**CONSIGNES DE TRAVAIL**
- 1) Dans le passage du texte, à quoi le Royaume des Cieux est-il comparé dans la parabole des perles ?
- 2) Recopiez fidèlement, dans le passage du texte, tout ce qui va de « Homélie du Père Dieudonné Badiate » jusqu'à « particulière et nécessaire. ».

**PASSAGE DU TEXTE**
Évangile de Jésus-Christ selon saint Matthieu 13,44-52 - Homélie du Père Dieudonné
Évangile de Jésus-Christ selon saint Matthieu 13,44-52
Matthieu 13, 4413, 52
« Le Royaume des Cieux est semblable à un trésor qui était caché dans un champ et qu'un homme vient à trouver: il le recache, s'en va ravi de joie vendre tout ce qu'il possède, et achète ce champ.
« Le Royaume des Cieux est encore semblable à un négociant en quête de perles fines:
en ayant trouvé une de grand prix, il s'en est allé vendre tout ce qu'il possédait et il l'a achetée.
« Le Royaume des Cieux est encore semblable à un filet qu'on jette en mer et qui ramène toutes sortes de choses.
Quand il est plein, les pêcheurs le tirent sur le rivage, puis ils s'asseyent, recueillent dans des paniers ce qu'il y a de bon, et rejettent ce qui ne vaut rien.
Ainsi en sera-t-il à la fin du monde: les anges se présenteront et sépareront les méchants d'entre les justes
pour les jeter dans la fournaise ardente: là seront les pleurs et les grincements de dents.
« Avez-vous compris tout cela » - « Oui », lui disent-ils.
Et il leur dit: « Ainsi donc tout scribe devenu disciple du Royaume des Cieux est semblable à un propriétaire qui tire de son trésor du neuf et du vieux. »
Homélie du Père Dieudonné Badiate
Dimanche 24 Juillet 2011
Au cours des dimanches précédents, nous avons entendu les paraboles que Jésus nous dit pour nous faire connaître son Royaume. Après nous avoir persuadé de l'importance de l'événement en cours de réalisation, après nous avoir avertis de la discrétion apparente de cet événement et nous avoir aidés à en tirer les conséquences inévitables, il nous invite aujourd'hui à chercher et à accueillir le Royaume. Jusqu'à présent, l'adhésion à cet enseignement pouvait nous paraître assez facultative tout en étant préférable; aujourd'hui, nous retirons de ces trois récits la conviction du caractère
irremplaçable du Royaume. Chacune de ces paraboles apporte sa note particulière et nécessaire.
« Le Royaume des cieux est comparable à un trésor caché dans un champ ; l'homme qui l'a découvert le cache de nouveau. Dans sa joie, il va vendre tout ce qu'il possède et il achète ce champ ».

**EXTRAIT SOURCE**
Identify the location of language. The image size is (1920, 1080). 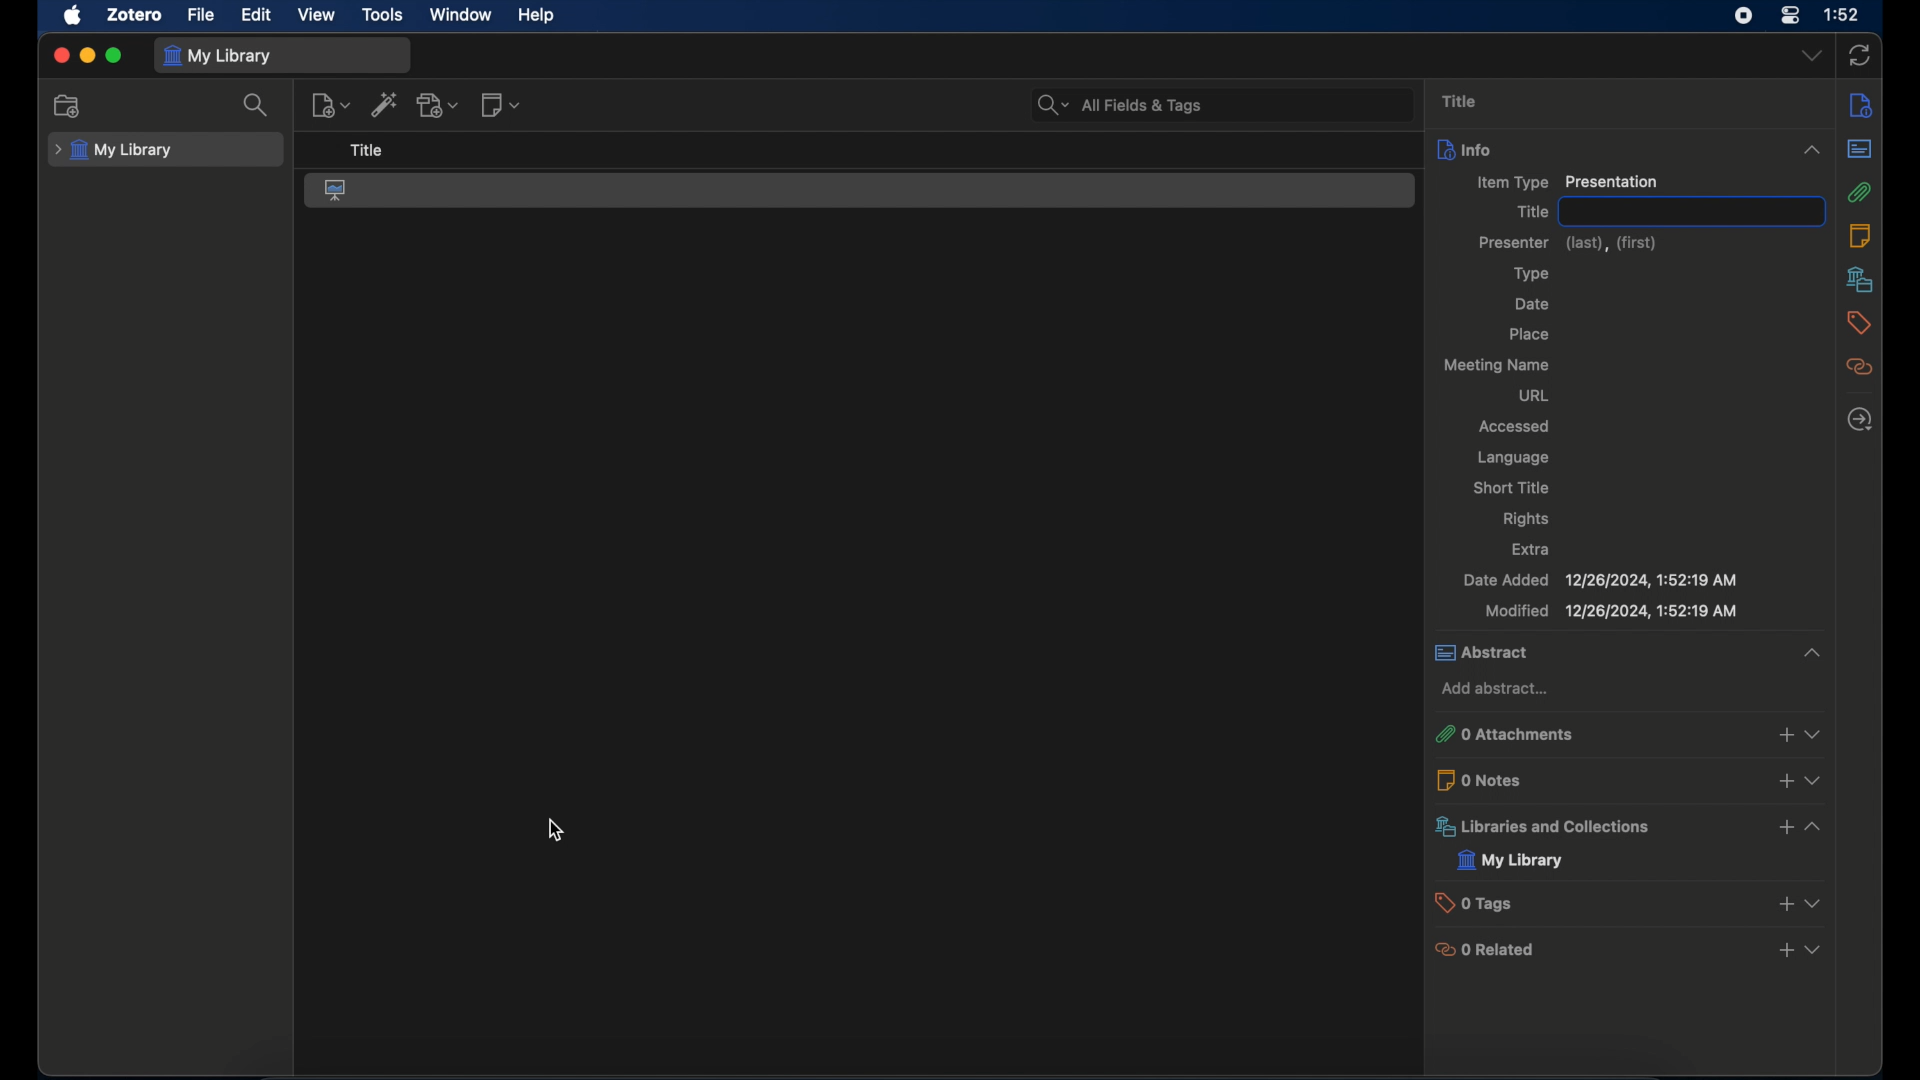
(1512, 458).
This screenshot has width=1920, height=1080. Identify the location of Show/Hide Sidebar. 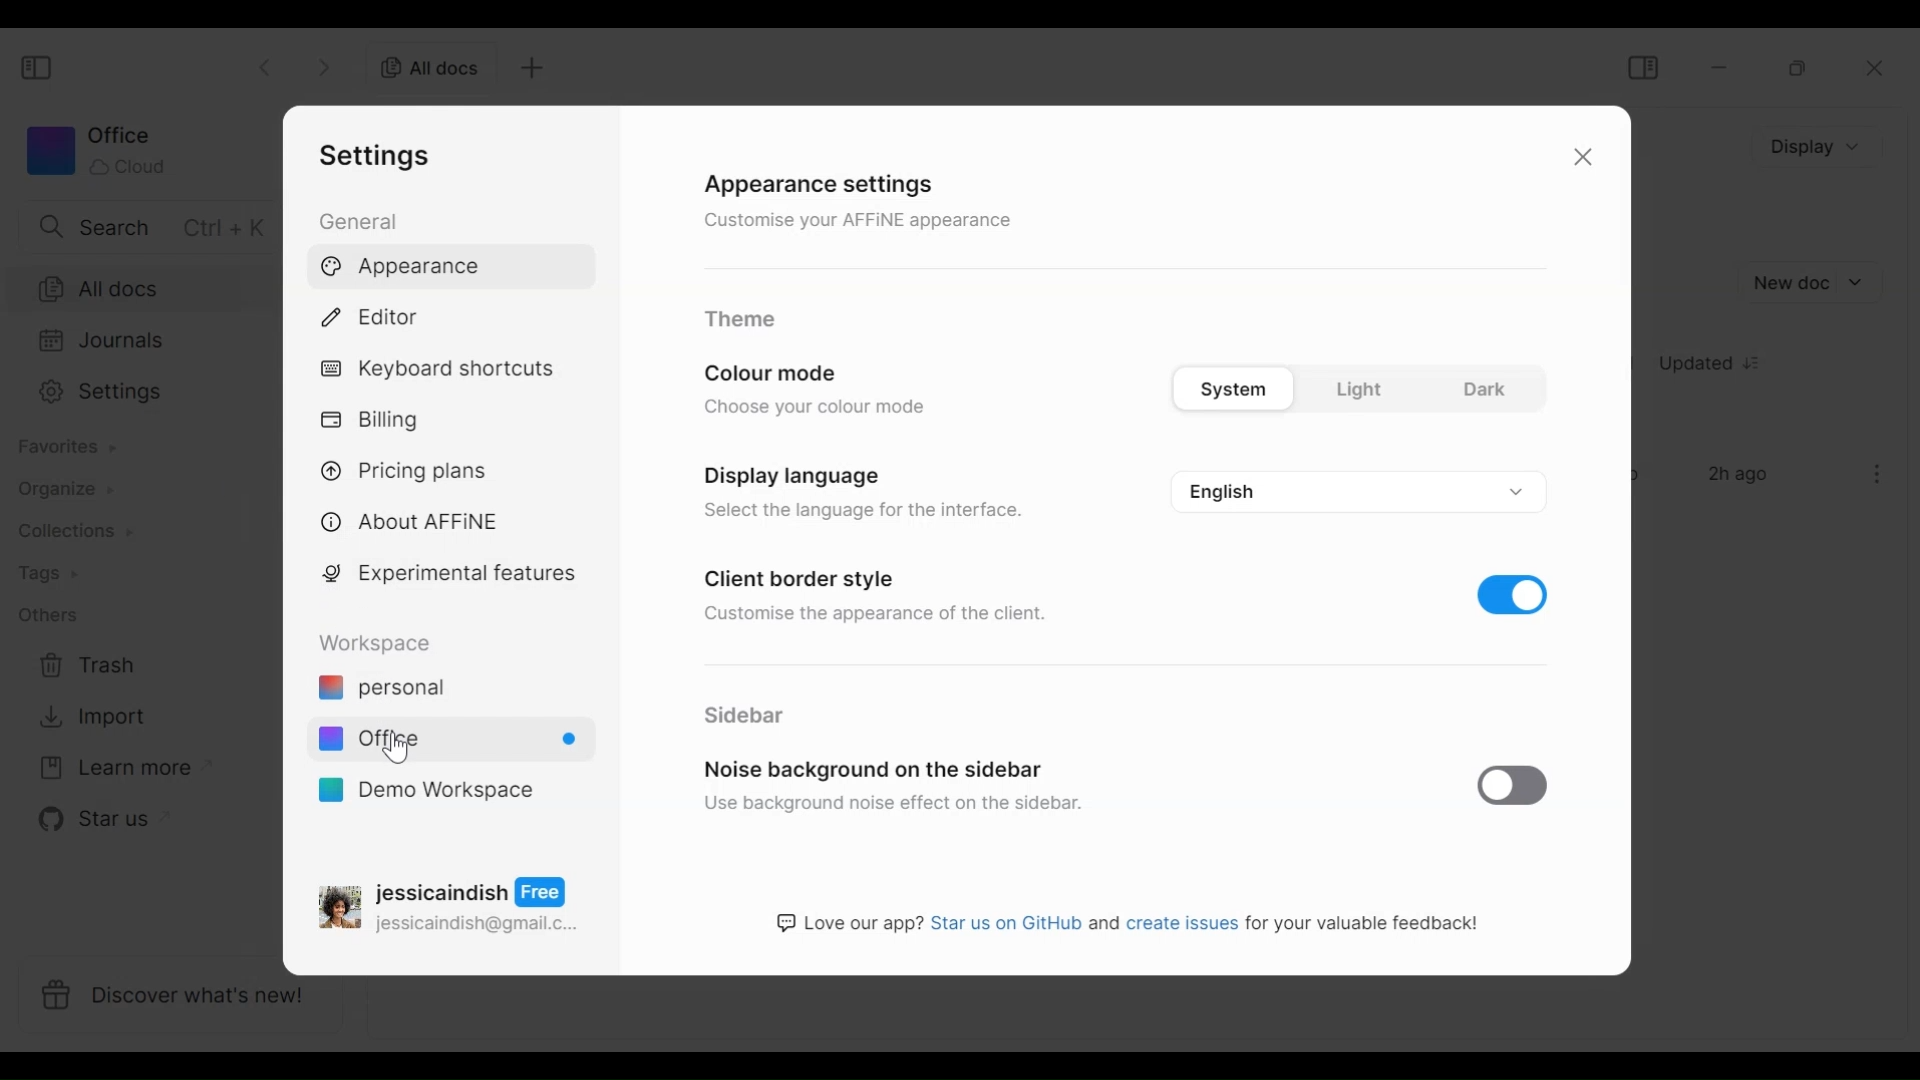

**RÉPONSES PAR CONSIGNE**
- 1) À un négociant en quête de perles fines.

- 2)
Homélie du Père Dieudonné Badiate
Dimanche 24 Juillet 2011
Au cours des dimanches précédents, nous avons entendu les paraboles que Jésus nous dit pour nous faire connaître son Royaume. Après nous avoir persuadé de l'importance de l'événement en cours de réalisation, après nous avoir avertis de la discrétion apparente de cet événement et nous avoir aidés à en tirer les conséquences inévitables, il nous invite aujourd'hui à chercher et à accueillir le Royaume. Jusqu'à présent, l'adhésion à cet enseignement pouvait nous paraître assez facultative tout en étant préférable; aujourd'hui, nous retirons de ces trois récits la conviction du caractère
irremplaçable du Royaume. Chacune de ces paraboles apporte sa note particulière et nécessaire.